§ What is being asked
Update the stretch from "Autolino, who speaks" through "the group’s stay." in the passage on the FIU trip to Papua New Guinea by replacing "rugby match" with "soccer match", and write out the revised stretch in full.

§ Passage provided
Autolino, who speaks four languages and several dialects, is studying foreign language education for her master’s degree. “There are over 800 languages spoken in Papua New Guinea, around a quarter of all the world’s languages. The Gogodala do not understand the language of their neighbors who live just a few miles away – I want to find out why.”

Peleaz has also taken charge of one of the important non-academic activities of the trip – bringing an FIU Trophy Cup for the winner of a rugby match being planned in Balimo during the group’s stay.

Currea, a psychology major, will be assisting FIU filmmaker Tim Long with cameras. He will also be studying how the Gogodala and the FIU group interact. “I’m interested if people will be noticing differences between us and them and as we get used to each other, will there be similarities?”

Decker will be looking at how the Gogodala, who have been highly influenced by Christian missionaries, view Judaism. “I’m interested to learn about how they incorporate Judaism into Christianity. I’d like to see how Christianity has influenced certain groups and how Judaism has influenced certain groups.”

The expedition was made possible with the support of the Office of Business Services, the College of Arts & Sciences, the School of International and Public Affairs, the Department of Religious Studies, The Honors College, Global Learning for Global Citizenship, the Division of Advancement and the Division of External Relations the Sephardic Studies Program and the Jewish Studies Program.

The rabbis, husband and wife Gerald and Bonita Sussman, will meet up with the FIU team in Papua New Guinea. The Gogodala had asked Parfitt to find them a rabbi who could instruct them in the Jewish faith and the Sussmans volunteered.

Dataset excerpt
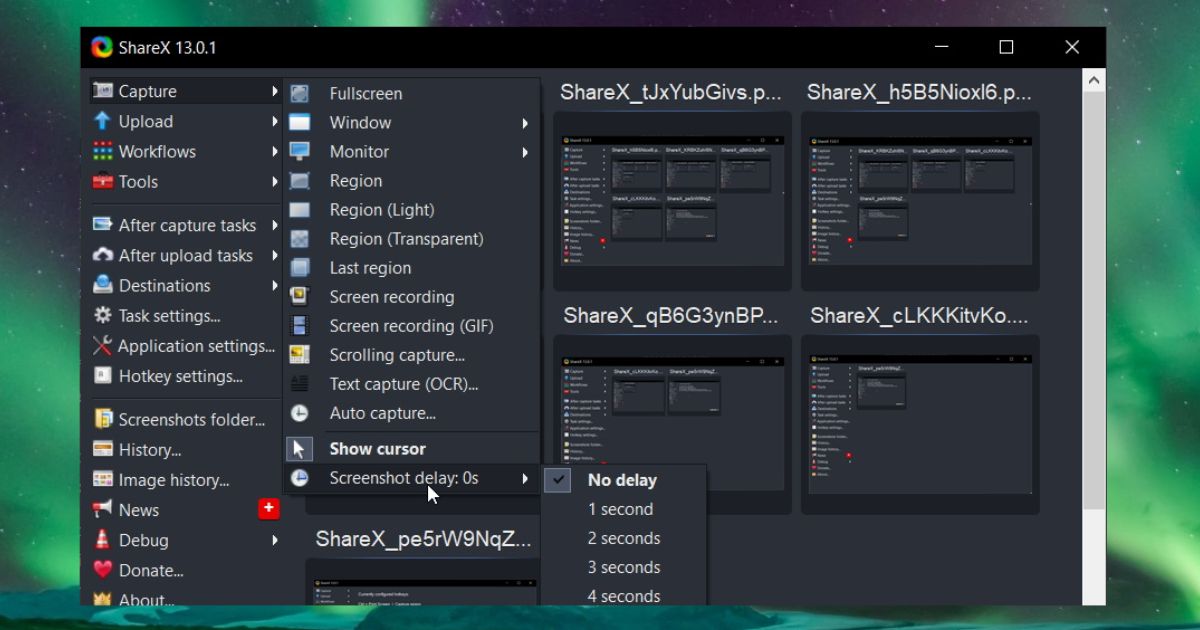1200x630 pixels.
Task: Open Auto capture settings
Action: click(381, 413)
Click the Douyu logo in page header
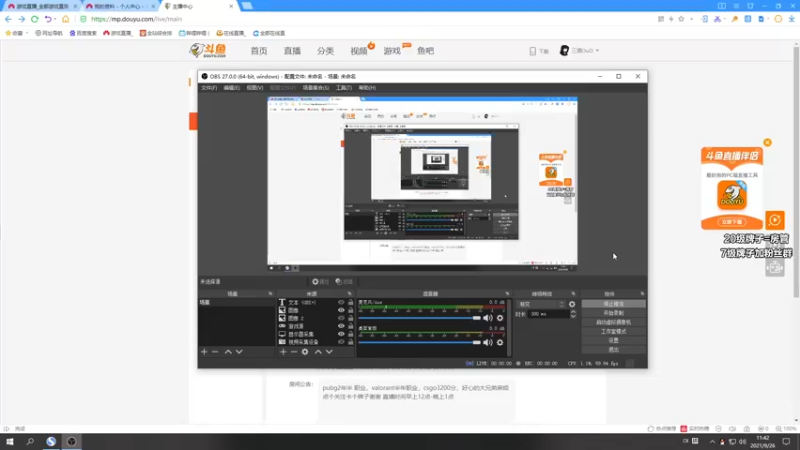800x450 pixels. tap(210, 50)
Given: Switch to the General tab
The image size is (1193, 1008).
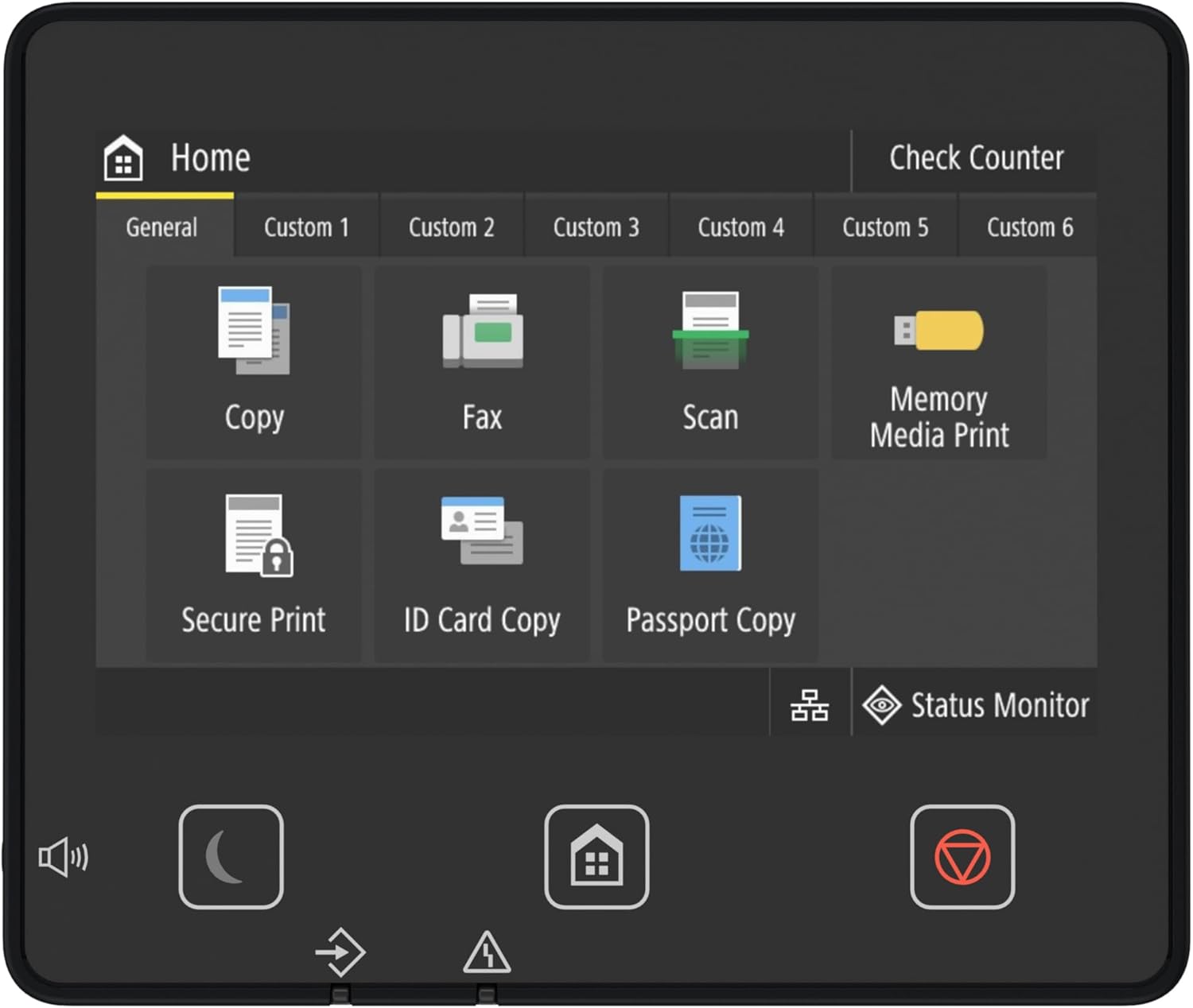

§ Final result
Autolino, who speaks four languages and several dialects, is studying foreign language education for her master’s degree. “There are over 800 languages spoken in Papua New Guinea, around a quarter of all the world’s languages. The Gogodala do not understand the language of their neighbors who live just a few miles away – I want to find out why.”

Peleaz has also taken charge of one of the important non-academic activities of the trip – bringing an FIU Trophy Cup for the winner of a soccer match being planned in Balimo during the group’s stay.